Render the lines below, from the line containing "844x209 pixels. At" up to and including the line containing "This screenshot has height=165, width=252.", as a two-column CSV with the headers text and answer. Give one row for each text with its answer, put every field in quotation marks, replace line breaks with spaces, and omit the pictures.

**Records for processing:**
....................
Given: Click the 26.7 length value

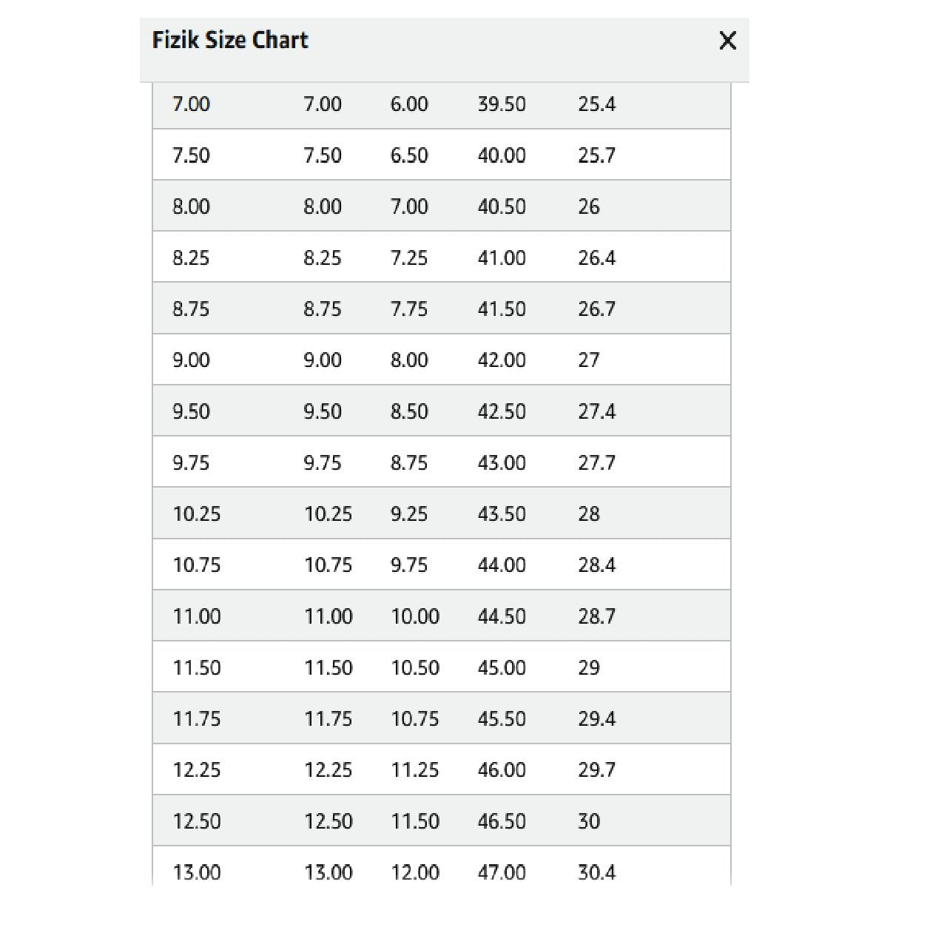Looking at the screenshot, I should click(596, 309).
....................
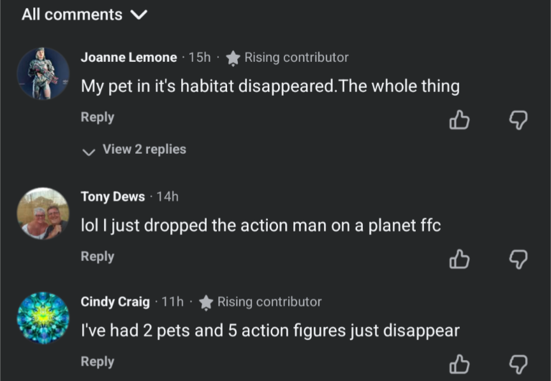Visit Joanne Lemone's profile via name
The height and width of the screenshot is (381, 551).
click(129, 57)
....................
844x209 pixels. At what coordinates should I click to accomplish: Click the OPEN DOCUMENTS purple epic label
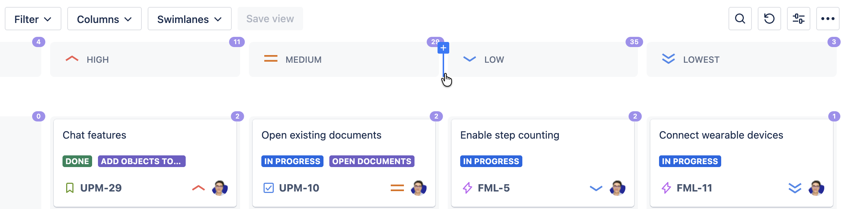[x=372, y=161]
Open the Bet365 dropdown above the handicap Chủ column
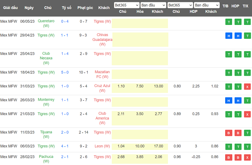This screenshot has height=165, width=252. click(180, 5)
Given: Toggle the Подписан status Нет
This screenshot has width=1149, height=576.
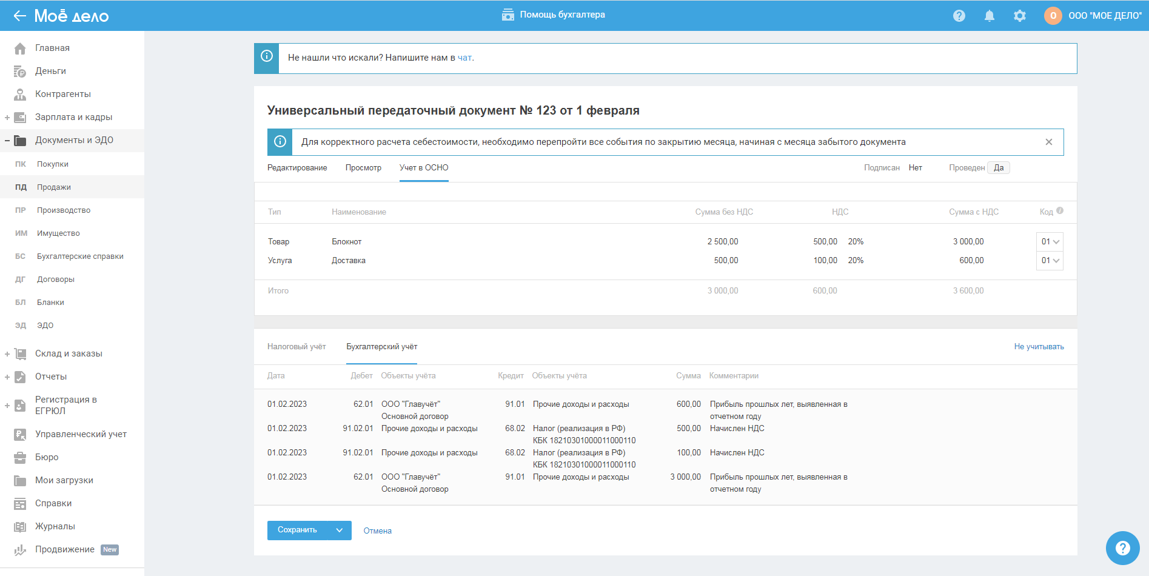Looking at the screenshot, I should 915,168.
....................
**Worked answer:**
text,answer
"844x209 pixels. At what coordinates should I click to accomplish: Click the OPEN DOCUMENTS purple epic label","[x=372, y=161]"
"Open the Bet365 dropdown above the handicap Chủ column","This screenshot has height=165, width=252. click(180, 5)"